SELECTED PASSAGE —
#####

What is a serving/data exploration layer? Don’t confuse it with something called the servicing layer, which is common in a service‐oriented architecture (SOA). For an illustration of the serving layer, see Figure 3.13. The serving layer is one component of a larger architecture that includes a speed layer and batch layer. The Big Data architecture pattern shown in Figure 3.13 is called lambda architecture. The purpose of the serving layer is to boost transformation of data so that consumers can query it in near real time or as fast as technically possible. It enables consumers to query data ingested through both a hot and cold path simultaneously.

FIGUER 3.13 The lambda architecture serving layer
Notice that the Azure products Azure Cosmos DB, SQL Data Warehouse, and ADLS are represented as datastores in the serving layer. Data provided through the serving layer requires a place to be stored, and those are some relevant products to store them on. It is important, however, to recognize that the data stored in those products, in this context, is not canonical data. That means the data is not in its final state. Data in its final state would be of the highest formal quality necessary for complex analytic processing. The data in this state has a context bound to a specific purpose and can be deleted and regenerated at any time. The purpose again is to get the data from ingestion to a state of consumption quickly.
A new alternative to the lambda architecture is called kappa architecture. When you implement the lambda architecture, you will find some duplication of effort. The coded logic that transforms and moves data through the cold and hot path is often duplicated. In most cases, the coded logic in these two paths is not 100 percent identical, which means you must perform changes and testing on more than a single set of code. The kappa architecture removes the necessity of the serving layer altogether. It combines the cold and hot path into one and focuses on the real‐time views and master data for providing the optimized transformation of data from producers to consumers.

#####

Data pulled from a collection:
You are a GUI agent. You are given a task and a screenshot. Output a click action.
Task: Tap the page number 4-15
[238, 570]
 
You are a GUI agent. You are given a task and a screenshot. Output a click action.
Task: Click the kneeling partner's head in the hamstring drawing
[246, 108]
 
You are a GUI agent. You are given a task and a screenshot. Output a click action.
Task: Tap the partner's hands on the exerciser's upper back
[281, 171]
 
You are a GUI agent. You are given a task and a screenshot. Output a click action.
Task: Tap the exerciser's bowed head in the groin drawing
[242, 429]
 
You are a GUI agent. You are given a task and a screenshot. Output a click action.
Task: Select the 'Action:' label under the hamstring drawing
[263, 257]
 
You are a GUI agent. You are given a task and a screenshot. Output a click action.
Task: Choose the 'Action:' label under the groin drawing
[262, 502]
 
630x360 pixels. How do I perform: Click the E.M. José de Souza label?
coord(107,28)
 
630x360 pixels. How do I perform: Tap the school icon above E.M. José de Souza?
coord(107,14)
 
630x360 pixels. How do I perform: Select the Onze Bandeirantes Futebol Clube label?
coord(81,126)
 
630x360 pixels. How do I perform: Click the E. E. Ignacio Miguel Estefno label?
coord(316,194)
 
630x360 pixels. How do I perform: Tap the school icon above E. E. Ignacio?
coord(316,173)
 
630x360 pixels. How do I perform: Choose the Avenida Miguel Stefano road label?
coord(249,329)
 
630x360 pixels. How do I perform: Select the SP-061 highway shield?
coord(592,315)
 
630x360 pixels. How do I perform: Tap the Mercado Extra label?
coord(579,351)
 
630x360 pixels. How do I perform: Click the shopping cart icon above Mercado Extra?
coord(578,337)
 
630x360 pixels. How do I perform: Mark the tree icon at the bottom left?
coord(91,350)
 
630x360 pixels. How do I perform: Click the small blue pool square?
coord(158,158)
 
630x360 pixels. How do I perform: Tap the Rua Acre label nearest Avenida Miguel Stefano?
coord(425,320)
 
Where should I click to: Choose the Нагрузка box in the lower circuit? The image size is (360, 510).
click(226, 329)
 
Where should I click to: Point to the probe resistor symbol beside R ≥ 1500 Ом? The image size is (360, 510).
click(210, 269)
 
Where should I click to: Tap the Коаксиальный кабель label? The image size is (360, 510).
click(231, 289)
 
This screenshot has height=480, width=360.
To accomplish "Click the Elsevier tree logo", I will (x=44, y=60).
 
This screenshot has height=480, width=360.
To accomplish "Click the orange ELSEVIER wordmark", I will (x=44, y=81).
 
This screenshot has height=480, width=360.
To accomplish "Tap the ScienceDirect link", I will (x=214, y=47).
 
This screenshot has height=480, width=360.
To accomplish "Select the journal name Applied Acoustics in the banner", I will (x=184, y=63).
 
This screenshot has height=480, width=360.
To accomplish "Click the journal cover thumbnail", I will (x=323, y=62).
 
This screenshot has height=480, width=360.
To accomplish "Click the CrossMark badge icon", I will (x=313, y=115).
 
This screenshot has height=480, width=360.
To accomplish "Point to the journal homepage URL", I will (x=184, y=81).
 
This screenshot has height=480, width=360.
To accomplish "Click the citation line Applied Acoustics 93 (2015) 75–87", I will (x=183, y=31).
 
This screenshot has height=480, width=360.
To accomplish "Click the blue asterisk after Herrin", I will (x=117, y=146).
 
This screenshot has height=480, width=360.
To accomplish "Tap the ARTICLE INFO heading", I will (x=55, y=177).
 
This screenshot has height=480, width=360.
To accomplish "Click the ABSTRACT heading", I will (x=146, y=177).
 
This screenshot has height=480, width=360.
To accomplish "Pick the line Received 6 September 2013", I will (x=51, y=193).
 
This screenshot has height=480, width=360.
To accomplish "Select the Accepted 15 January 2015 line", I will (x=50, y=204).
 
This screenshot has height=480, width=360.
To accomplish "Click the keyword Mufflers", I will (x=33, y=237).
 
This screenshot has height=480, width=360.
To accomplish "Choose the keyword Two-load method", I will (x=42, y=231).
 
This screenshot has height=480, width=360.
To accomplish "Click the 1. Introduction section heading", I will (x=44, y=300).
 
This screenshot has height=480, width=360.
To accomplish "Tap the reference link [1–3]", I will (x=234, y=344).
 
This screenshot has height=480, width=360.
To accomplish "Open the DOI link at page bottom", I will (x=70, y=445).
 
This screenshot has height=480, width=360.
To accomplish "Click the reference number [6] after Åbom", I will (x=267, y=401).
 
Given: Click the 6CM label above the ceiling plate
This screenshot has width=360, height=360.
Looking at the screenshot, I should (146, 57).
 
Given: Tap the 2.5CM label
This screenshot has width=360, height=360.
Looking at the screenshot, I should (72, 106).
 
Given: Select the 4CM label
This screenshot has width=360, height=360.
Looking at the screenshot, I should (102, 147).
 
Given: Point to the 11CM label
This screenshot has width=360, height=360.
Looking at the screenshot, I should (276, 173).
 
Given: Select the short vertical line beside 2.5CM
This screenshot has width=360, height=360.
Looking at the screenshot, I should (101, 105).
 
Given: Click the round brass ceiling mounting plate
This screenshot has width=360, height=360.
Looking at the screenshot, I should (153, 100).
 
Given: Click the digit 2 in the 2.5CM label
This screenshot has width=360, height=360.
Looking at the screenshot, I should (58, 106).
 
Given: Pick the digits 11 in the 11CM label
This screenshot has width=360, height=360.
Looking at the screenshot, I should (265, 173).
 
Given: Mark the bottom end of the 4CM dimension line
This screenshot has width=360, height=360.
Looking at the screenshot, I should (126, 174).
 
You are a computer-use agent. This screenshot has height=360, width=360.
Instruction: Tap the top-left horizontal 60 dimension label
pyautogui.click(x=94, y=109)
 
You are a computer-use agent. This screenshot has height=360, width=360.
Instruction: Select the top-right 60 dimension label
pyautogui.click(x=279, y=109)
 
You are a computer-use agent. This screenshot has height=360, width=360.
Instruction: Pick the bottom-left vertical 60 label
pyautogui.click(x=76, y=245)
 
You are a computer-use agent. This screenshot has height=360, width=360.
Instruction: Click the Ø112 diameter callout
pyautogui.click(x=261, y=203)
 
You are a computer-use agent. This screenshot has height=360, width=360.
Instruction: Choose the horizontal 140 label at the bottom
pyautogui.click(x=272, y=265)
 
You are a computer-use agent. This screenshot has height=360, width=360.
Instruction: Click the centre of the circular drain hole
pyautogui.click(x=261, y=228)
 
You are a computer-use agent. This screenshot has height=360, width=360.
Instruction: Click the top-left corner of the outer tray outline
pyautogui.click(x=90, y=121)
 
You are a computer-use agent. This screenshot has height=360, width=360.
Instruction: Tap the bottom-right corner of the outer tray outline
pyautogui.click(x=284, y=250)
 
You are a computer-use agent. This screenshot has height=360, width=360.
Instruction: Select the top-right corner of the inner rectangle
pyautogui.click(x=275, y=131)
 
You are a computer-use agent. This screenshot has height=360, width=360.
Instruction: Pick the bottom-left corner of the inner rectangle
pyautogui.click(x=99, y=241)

#####

EXERCISE REQUIREMENTS —
A. In the passage on the serving layer, which architecture removes the need for a serving layer altogether?
B. Sum up the passage on the serving layer in two sentences.
C. Reproduce the part of the passage on the serving layer that opens with the words "What is a serving/data" and closes with "cold path simultaneously.".

RESULTS OF THE EXERCISE —
A. The kappa architecture.

B. The serving layer, part of the lambda architecture along with a speed layer and batch layer, speeds up data transformation so consumers can query data from both hot and cold paths in near real time, using stores such as Azure Cosmos DB, SQL Data Warehouse, and ADLS to hold data that is not canonical and can be deleted and regenerated. The newer kappa architecture avoids the lambda architecture's duplicated code by merging the cold and hot paths into one and dropping the serving layer entirely.

C.
What is a serving/data exploration layer? Don’t confuse it with something called the servicing layer, which is common in a service‐oriented architecture (SOA). For an illustration of the serving layer, see Figure 3.13. The serving layer is one component of a larger architecture that includes a speed layer and batch layer. The Big Data architecture pattern shown in Figure 3.13 is called lambda architecture. The purpose of the serving layer is to boost transformation of data so that consumers can query it in near real time or as fast as technically possible. It enables consumers to query data ingested through both a hot and cold path simultaneously.